Mas aí veio a IA generativa.

E a IA precisa de contexto.

Ela precisa entender o que está vendo.

E quando você olha para os cenários práticos, descobre algo surpreendente:

Entre todos os formatos possíveis. Imagens de Figma, descrições em Markdown, especificações em JSON, prompts em linguagem natural, HTML + CSS é o formato mais rico em contexto semântico e visual que existe para interfaces web.

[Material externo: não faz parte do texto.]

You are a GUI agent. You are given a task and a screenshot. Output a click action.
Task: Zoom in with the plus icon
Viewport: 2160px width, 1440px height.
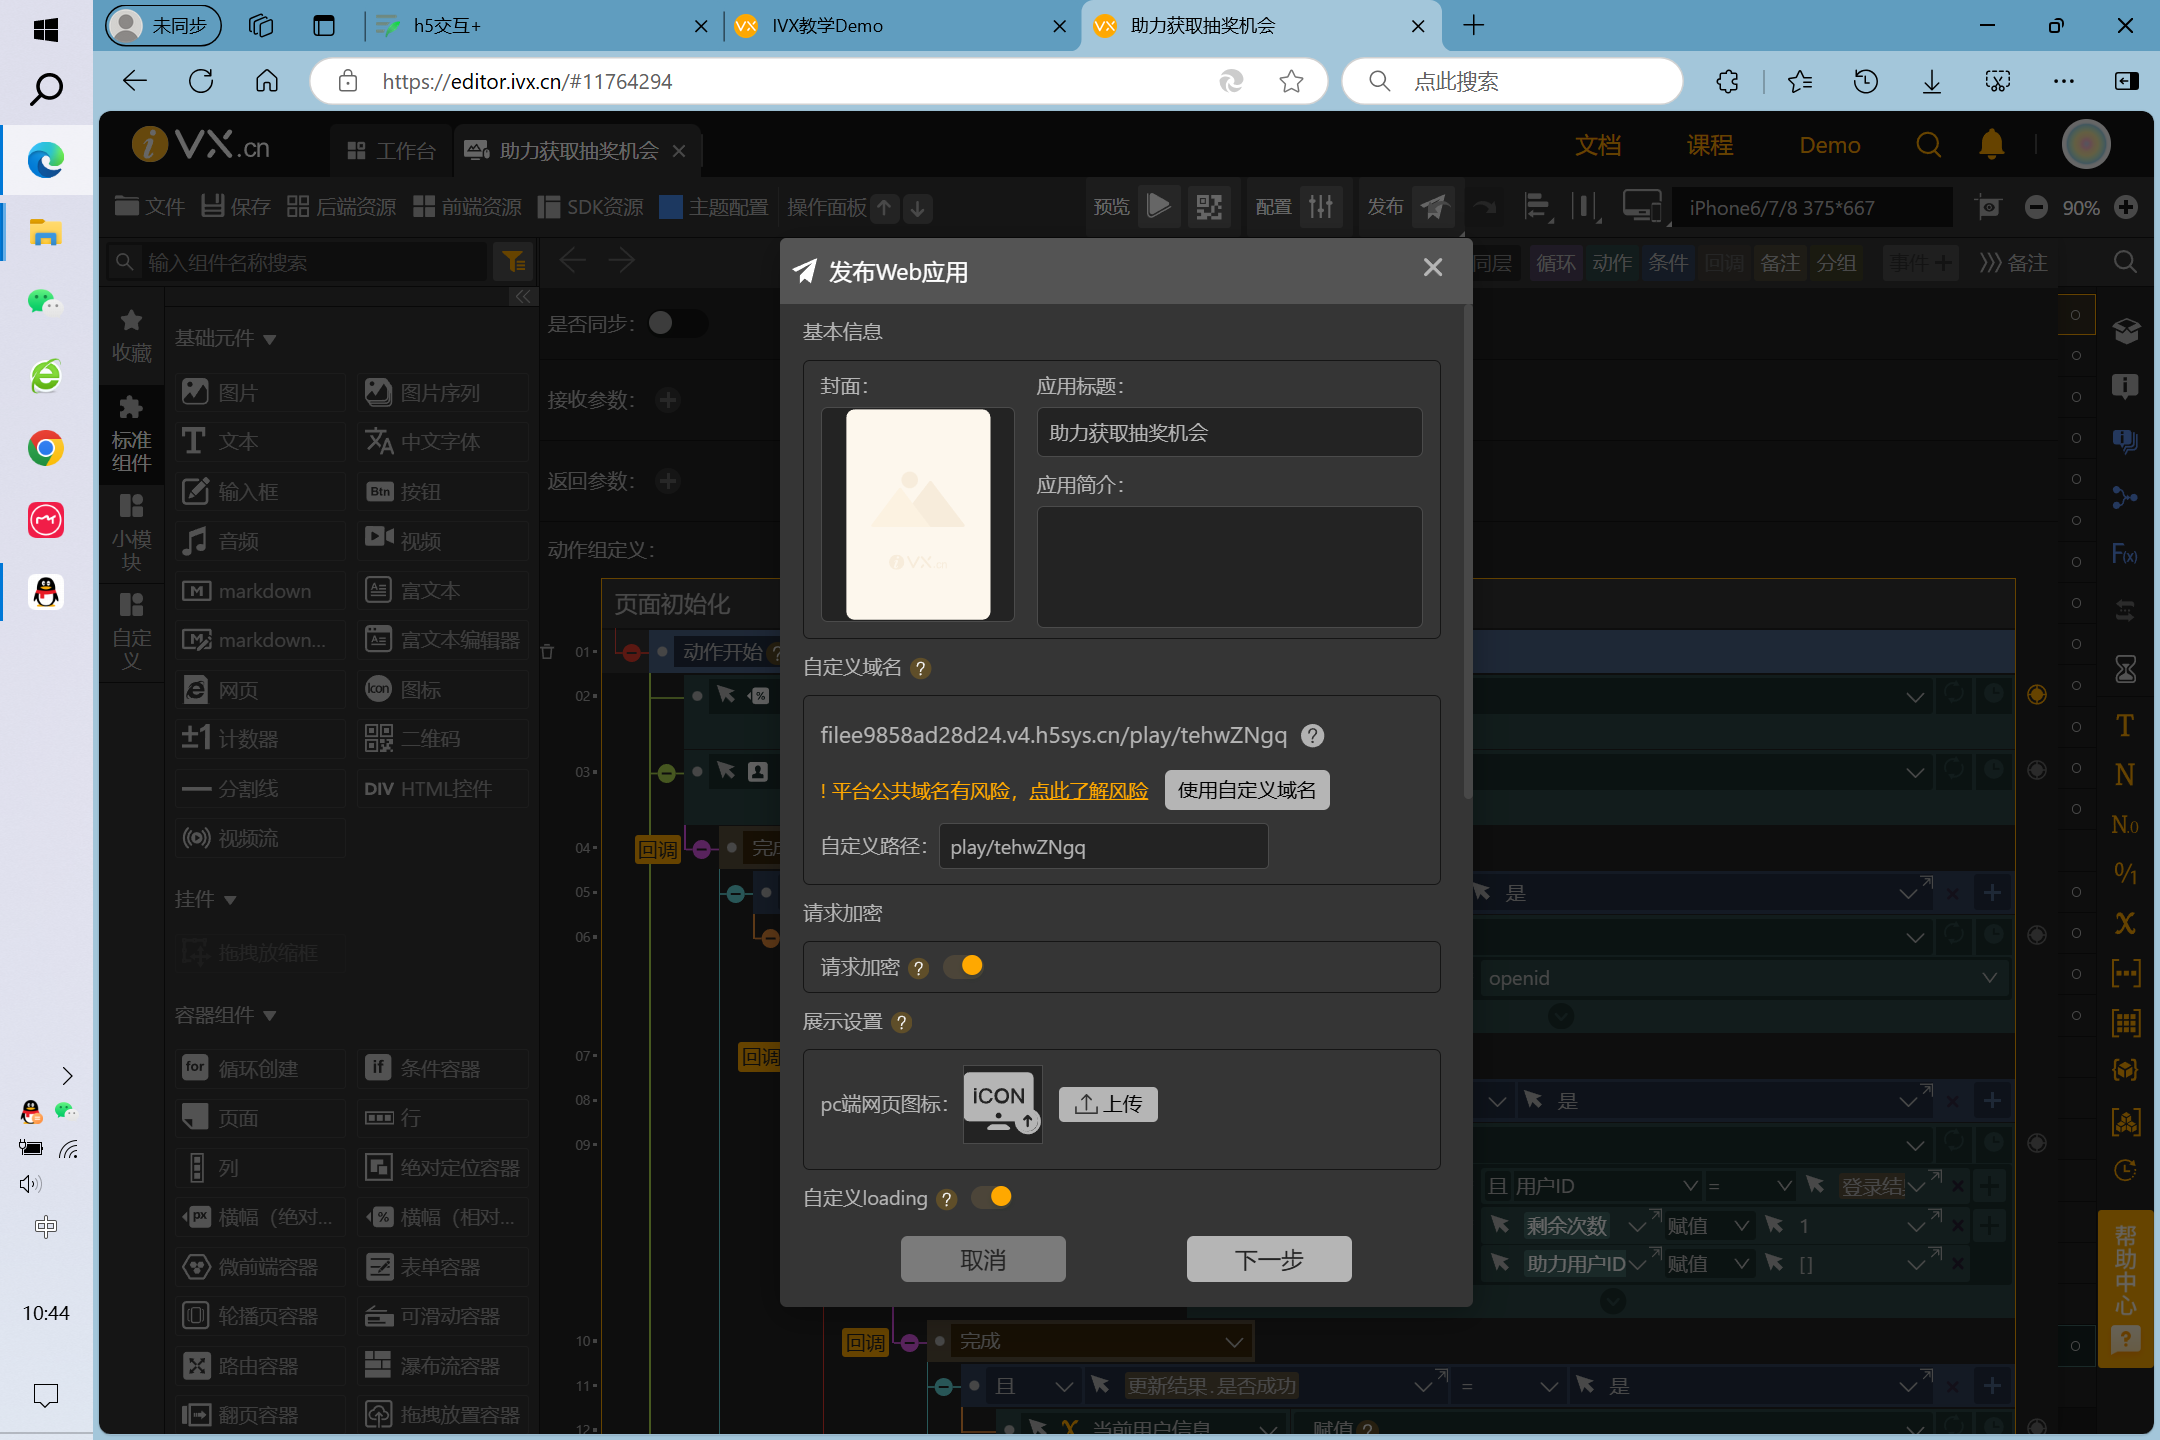tap(2126, 207)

Não é à toa que ferramentas de IA para front-end estão convergindo para HTML como representação intermediária.

A IA gera HTML.
A IA lê HTML.
A IA refatora HTML.

O HTML se tornou a lingua franca entre intenção humana, modelo de linguagem e execução final.

Na era onde os frameworks já dominam, a demanda por contexto de IA tornou HTML e CSS tecnologias salvadoras.

Não porque são novas.

Pelo contrário:

Porque são estáveis, semânticas, universais e completas.


Conclusão

Quando o consumidor final do seu protótipo é um modelo de linguagem que vai gerar código, você quer dar a ele a representação mais rica em semântica, não a mais rica em pixels.

HTML não é apenas uma tecnologia de implementação.

É uma linguagem de design completa, semanticamente estruturada, visualmente expressiva e universalmente compreensível por máquinas.

E nesse sentido, é perfeitamente superior a qualquer alternativa que exista hoje.

Se você ainda prototipa apenas no Figma e joga o resultado para um dev (ou para uma IA) adivinhar a estrutura, está perdendo contexto.

E na era da IA, contexto é tudo.

Prototipe em HTML. A IA vai entender.